## The request:
Write the next part of the reflection on marriage and Catholic Social Teaching that appears below, ahead of the listing, picking up right after its final sentence.

[Start of Text passage]

Relationship and solidarity are central Christian values.  These values are manifest in everyday interpersonal values – as in the loving relationship of two individuals in a marriage – and also in the social and economic values that bind us together as nations and the world community.

Marriage is a deep commitment of two people to one another.  In the same way, the Social Teaching of the church reflects a commitment of the church and its members to one another and to the promotion of peace and justice in the world.  A married couple is not concerned only with their own private relationship but also with the bigger world in which we all live. In the same way, Catholic Social Teaching is an expansive commitment. 

A marriage is celebrated and lived out in the context of a bigger story.  The bigger story is the biblical story of liberation and freedom. Marriage should be a source of freedom and joy.  If marriage is seen in light of all the work of God in the world then the couple can see more clearly their vocation in that world.  A spirit of freedom and service will then follow. 

Elsewhere, the scriptures compare the loving relationship between two individuals with the relationship between Christ and the church.  A desire for domination over another is replaced with the desire for loving mutuality.  A good marriage models a spirit of respect, understanding, peace and active non-violence.  


As we read the creation story today, we are reminded of our commitment to care for the creation that God has given us.   Pope Benedict in Caritas in Veritate wrote, “The environment is God's gift to everyone, and in our use of it we have a responsibility towards the poor, towards future generations and towards humanity as a whole.” Pope Francis wrote in Laudato Si’, “Each community can take from the bounty of the earth whatever it needs for subsistence, but it also has the duty to protect the earth and to ensure its fruitfulness for coming generations.”  When he visited the White House on September 23, Pope Francis said, “… it seems clear to me also that climate change is a problem which can no longer be left to a future generation. … Such change demands on our part a serious and responsible recognition not only of the kind of world we may be leaving to our children, but also to the millions of people living under a system which has overlooked them.”

[End of Text passage]
[Start of Data extract]

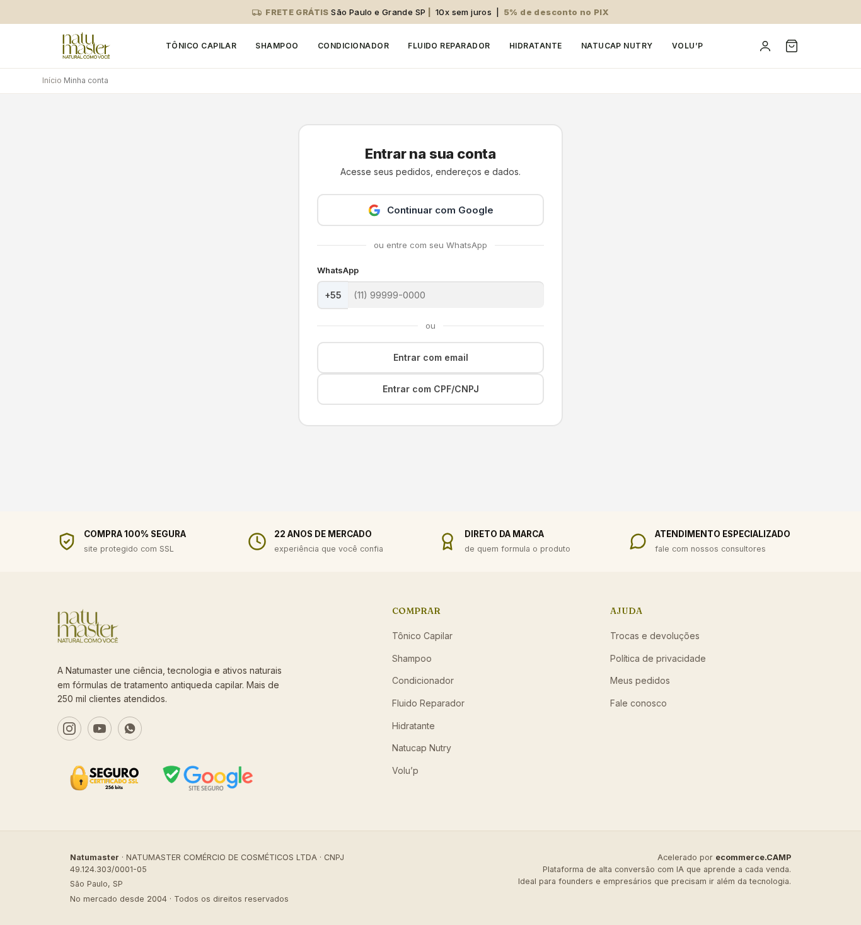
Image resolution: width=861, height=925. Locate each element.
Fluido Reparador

[End of Data extract]

## Output for this exercise:
On this respect life Sunday, we may find ourselves recalling our need to respect all the life of our creation which has been given to us as a gift.


In the longer form of the gospel, Jesus places a child in the midst of the group. It is very fitting to reflect on the various justice issues that affect the children of our world, especially those which relate to war and violence. One in three American children will be poor at some point in their childhood.  Most of the people in the world who live in poverty are children.  So many children do not have the opportunity for a quality education.

Furthermore, we may once again be reminded of how children and other vulnerable people have been abused by people working in our churches and other institutions.  


Questions For Reflection in your Faith Sharing Group

  • What is the most important relationship in your life?  
  • How does this relationship help you to live out the social values of the gospel?


  • How has your reading of the recent encyclical, Laudato Si’, called you to a great respect for the life of creation?  How has it called you to a greater concern for the needs of the poor?



Who Am I? (A tale from Attar of Neishapur)


The lover knocked of his Beloved’s door.

“Who knocks?” said the Beloved from within.

“It is I,” said the lover.

“Go away. This house will not hold you and me.”

The lover withdrew and pondered for years on the words the Beloved had said. Then

he returned and knocked again.

“Who knocks?”

“It is you.”

The door was immediately opened.


From Anthony DeMello’s Song of the Bird (


“Crazy Facts”

The Climate

“The global average temperature increased by more than 1.4°F over the last century. In fact, according to the National Oceanic and Atmospheric Administration (NOAA), the decade from 2000 to 2010 was the warmest on record, and 2010 was tied with 2005 as the warmest year on record. Rising global temperatures have also been accompanied by other changes in weather and climate. Many places have experienced changes in rainfall resulting in more intense rain, as well as more frequent and severe heat waves. The planet's oceans and glaciers have also experienced changes: oceans are warming and becoming more acidic, ice caps are melting, and sea levels are rising. [4] All of these changes are evidence that our world is getting warmer.”


Syrian Refugees

“Every year of the conflict has seen an exponential growth in refugees. In 2012, there were 100,000 refugees. By April 2013, there were 800,000. That doubled to 1.6 million in less than four months. There are now four million Syrians scattered throughout the region, making them the world's largest refugee population under the United Nations' mandate. At this rate, the U.N. predicts there could be 4.27 million Syrian refugees by the end of 2015 — the worst exodus since the Rwandan genocide 20 years ago.”  In addition there are estimated to be 7.6 internally displaced people.



Actions - Links

Learn about and share the global goals for sustainable development:

Raise your voice to President Obama for Syrian refugees:

Take action on climate change concerns:

Read Pope Francis’s speeches from his recent trips to Cuba and the United States:


Prayers of Intersession

Response: God, bring us together in peace.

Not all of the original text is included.